Only some lines are wanted. Transcribe, exactly, the lines below from the line with "The height and width of the screenshot is (671, 803)." up to and including the line with "Given: Click the Organization building icon".

# # # # # # #

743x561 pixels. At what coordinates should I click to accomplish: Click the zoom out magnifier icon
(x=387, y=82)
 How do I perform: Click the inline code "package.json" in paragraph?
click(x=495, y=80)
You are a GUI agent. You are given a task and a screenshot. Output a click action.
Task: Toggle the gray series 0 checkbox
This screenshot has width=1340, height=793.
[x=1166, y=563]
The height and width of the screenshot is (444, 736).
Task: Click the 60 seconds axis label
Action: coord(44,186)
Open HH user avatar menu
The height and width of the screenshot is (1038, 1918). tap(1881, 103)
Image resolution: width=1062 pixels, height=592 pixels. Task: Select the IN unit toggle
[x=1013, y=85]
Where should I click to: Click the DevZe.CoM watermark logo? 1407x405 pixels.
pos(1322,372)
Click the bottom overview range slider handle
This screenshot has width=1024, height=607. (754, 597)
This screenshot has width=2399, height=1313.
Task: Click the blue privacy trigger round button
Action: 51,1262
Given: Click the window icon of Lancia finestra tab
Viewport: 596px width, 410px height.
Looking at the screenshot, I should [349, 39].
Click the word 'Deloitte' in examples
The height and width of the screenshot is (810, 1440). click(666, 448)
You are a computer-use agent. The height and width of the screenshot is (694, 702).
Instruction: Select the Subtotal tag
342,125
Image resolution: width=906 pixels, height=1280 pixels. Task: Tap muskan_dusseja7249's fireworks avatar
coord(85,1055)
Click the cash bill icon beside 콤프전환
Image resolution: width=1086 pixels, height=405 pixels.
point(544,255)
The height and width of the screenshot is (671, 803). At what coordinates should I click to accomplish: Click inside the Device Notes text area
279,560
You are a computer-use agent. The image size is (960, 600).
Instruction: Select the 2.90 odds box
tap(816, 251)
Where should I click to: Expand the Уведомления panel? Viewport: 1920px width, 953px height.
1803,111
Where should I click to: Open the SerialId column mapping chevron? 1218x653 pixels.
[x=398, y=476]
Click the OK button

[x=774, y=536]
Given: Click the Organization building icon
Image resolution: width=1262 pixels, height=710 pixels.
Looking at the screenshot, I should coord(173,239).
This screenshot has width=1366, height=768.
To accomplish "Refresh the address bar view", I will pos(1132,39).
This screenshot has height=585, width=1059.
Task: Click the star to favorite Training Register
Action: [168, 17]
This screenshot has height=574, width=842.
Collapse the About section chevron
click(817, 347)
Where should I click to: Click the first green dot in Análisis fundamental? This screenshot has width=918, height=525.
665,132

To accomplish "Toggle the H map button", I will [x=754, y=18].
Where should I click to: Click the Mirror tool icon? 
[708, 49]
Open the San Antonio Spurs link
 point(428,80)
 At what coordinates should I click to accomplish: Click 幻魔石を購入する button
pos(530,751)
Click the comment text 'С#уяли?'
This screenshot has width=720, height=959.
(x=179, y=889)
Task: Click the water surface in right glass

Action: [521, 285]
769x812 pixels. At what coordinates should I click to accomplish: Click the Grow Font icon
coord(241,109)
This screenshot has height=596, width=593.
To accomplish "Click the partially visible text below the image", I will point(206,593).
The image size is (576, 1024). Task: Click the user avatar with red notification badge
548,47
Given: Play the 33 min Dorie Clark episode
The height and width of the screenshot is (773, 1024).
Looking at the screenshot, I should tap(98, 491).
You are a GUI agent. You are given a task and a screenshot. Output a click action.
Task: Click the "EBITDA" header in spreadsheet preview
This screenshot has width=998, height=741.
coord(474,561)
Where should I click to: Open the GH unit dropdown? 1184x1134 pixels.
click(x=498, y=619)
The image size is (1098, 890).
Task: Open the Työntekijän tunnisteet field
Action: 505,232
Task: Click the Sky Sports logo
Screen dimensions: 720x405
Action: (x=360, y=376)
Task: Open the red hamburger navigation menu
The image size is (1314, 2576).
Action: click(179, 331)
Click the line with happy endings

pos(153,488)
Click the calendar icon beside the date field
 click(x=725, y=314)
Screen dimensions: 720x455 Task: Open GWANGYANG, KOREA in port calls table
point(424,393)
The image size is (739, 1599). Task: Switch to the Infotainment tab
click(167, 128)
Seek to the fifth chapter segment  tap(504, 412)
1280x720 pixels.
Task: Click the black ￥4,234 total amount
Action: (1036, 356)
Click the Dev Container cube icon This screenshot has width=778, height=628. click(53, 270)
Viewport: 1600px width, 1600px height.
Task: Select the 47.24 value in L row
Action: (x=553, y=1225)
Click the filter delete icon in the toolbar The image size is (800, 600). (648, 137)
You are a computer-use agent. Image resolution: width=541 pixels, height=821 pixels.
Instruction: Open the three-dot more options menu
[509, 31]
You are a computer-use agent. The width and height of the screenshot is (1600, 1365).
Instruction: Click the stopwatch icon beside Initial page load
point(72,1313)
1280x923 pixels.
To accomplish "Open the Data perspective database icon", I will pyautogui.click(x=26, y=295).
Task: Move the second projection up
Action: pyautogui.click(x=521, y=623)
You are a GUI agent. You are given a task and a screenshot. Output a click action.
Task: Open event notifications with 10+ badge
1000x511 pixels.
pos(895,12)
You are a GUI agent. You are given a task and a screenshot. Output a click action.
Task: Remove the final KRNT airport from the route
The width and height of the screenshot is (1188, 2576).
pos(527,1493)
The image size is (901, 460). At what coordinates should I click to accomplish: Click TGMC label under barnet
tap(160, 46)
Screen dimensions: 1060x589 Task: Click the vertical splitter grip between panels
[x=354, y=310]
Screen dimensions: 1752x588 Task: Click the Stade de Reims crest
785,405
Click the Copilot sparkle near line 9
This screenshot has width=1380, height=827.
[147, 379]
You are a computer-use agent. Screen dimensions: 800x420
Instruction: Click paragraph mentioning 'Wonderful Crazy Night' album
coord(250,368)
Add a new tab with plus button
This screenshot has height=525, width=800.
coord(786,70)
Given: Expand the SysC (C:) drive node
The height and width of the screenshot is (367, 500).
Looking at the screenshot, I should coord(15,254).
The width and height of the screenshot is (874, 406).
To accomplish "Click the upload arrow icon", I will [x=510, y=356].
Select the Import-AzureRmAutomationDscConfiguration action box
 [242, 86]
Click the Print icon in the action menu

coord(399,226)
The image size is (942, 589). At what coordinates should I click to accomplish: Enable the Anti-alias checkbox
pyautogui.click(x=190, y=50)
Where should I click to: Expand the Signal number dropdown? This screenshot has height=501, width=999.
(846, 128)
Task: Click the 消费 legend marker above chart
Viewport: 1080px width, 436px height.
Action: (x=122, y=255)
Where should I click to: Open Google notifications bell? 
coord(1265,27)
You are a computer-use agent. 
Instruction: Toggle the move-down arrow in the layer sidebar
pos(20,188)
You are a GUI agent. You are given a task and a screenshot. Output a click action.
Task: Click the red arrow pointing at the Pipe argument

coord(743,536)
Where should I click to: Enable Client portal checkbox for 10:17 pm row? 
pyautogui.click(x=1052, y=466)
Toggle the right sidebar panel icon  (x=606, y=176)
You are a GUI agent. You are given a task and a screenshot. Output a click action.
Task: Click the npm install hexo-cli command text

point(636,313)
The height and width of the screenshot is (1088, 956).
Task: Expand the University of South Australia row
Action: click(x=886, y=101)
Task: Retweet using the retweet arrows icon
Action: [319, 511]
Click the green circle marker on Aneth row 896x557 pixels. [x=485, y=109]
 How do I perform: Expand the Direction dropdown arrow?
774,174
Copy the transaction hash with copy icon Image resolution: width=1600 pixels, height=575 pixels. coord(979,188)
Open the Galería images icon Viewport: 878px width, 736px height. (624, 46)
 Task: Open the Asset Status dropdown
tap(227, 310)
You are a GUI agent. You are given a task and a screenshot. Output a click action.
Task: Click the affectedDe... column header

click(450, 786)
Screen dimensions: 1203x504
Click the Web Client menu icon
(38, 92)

# # # # # # #

SOLUTION TO THIS PROBLEM
The height and width of the screenshot is (671, 803). At what coordinates should I click to accomplish: Click inside the Device Notes text area
279,560
You are a computer-use agent. The image size is (960, 600).
Instruction: Select the 2.90 odds box
tap(816, 251)
Where should I click to: Expand the Уведомления panel? Viewport: 1920px width, 953px height.
1803,111
Where should I click to: Open the SerialId column mapping chevron? 1218x653 pixels.
[x=398, y=476]
Click the OK button

[x=774, y=536]
Given: Click the Organization building icon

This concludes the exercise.